▸ **WHAT YOU WILL DO**: Among the entries below, find each line holding "Open" and return it.

▸ **DATA UNDER STUDY**:
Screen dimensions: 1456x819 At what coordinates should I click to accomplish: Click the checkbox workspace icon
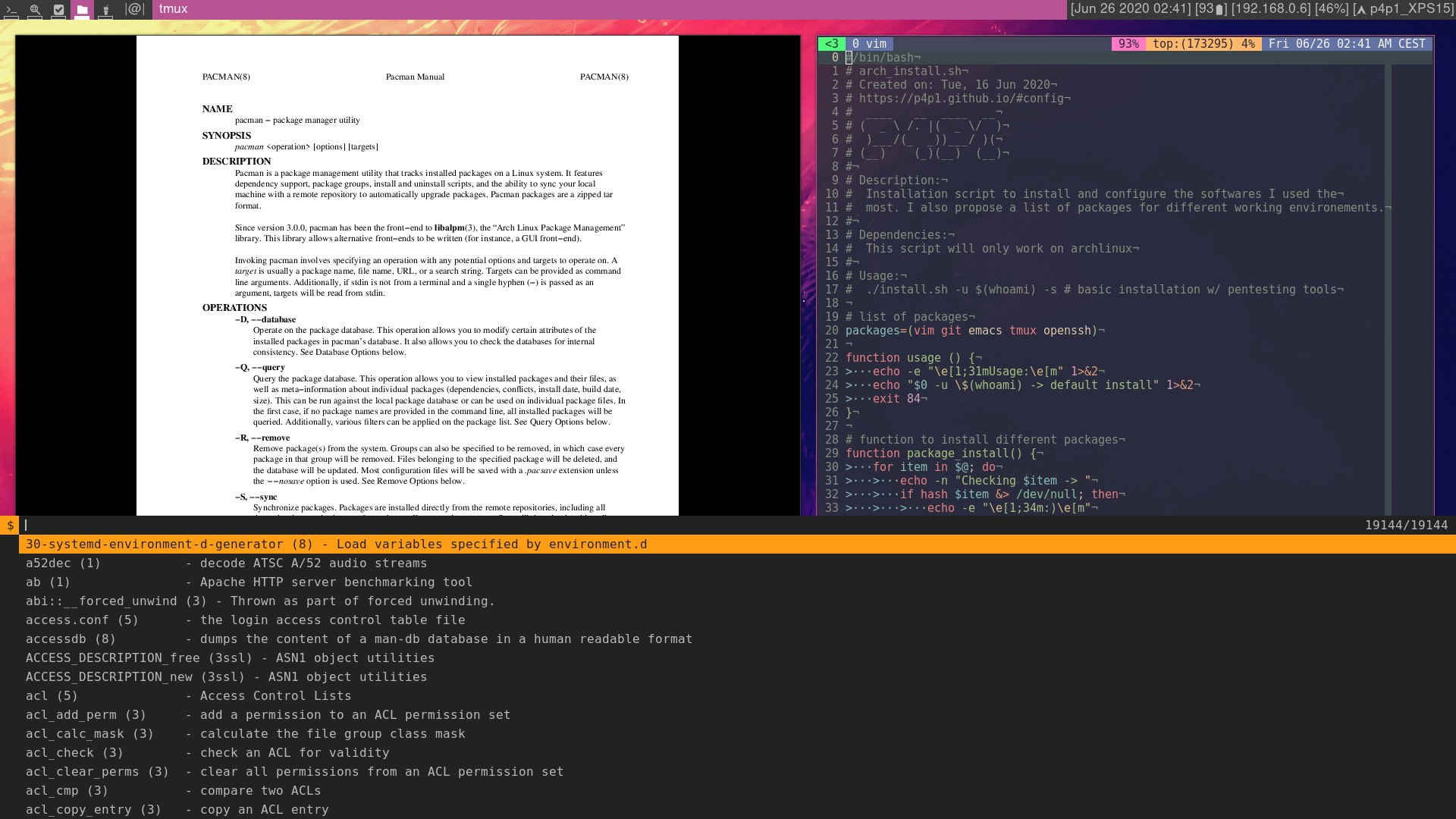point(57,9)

--

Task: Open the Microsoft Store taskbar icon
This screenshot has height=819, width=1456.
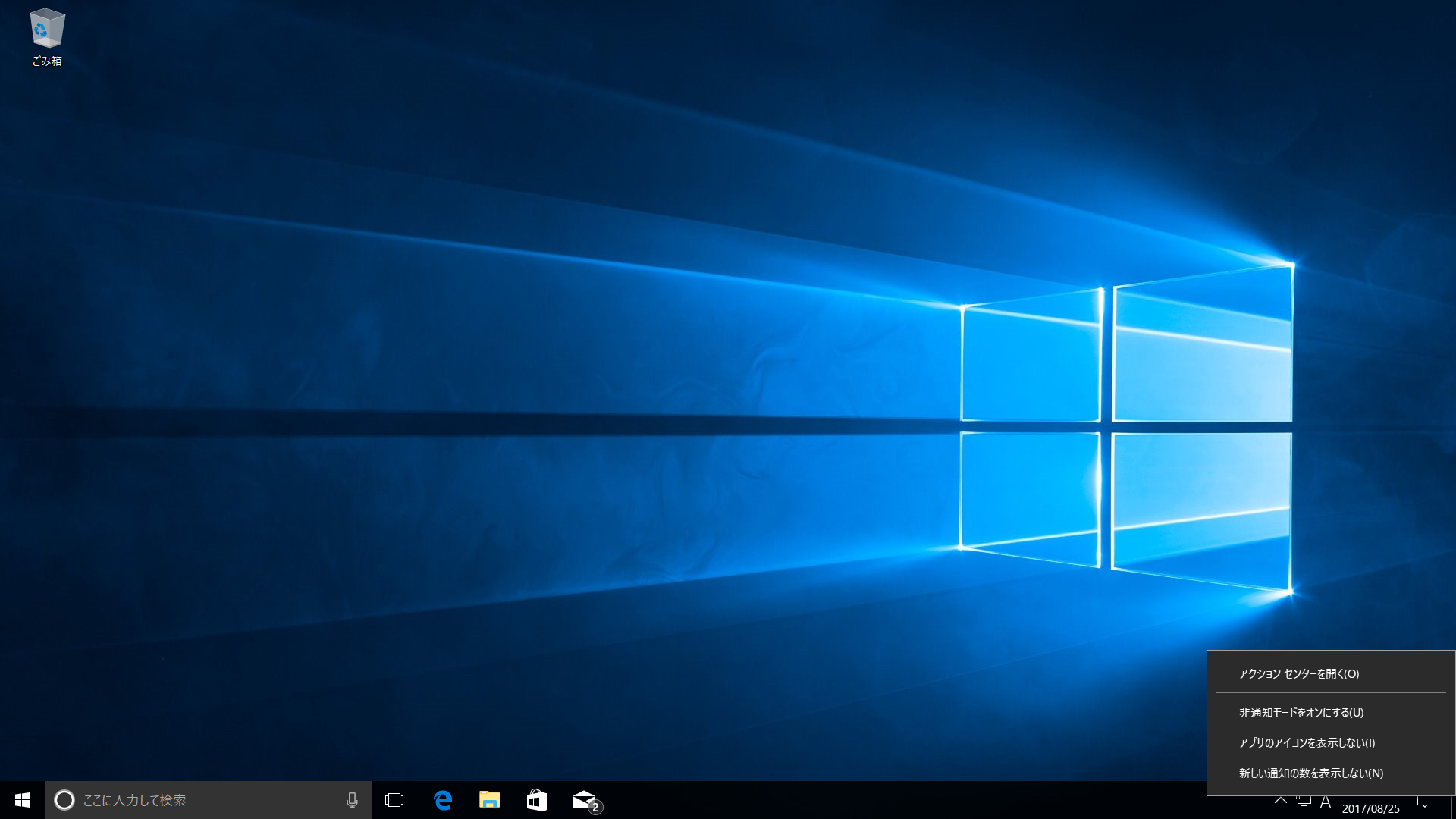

...

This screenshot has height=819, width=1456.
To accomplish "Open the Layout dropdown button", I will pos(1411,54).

▸ **TASK RESPONSE**:
Task: Open the Microsoft Store taskbar icon
To accomplish "Open the Layout dropdown button", I will pos(1411,54).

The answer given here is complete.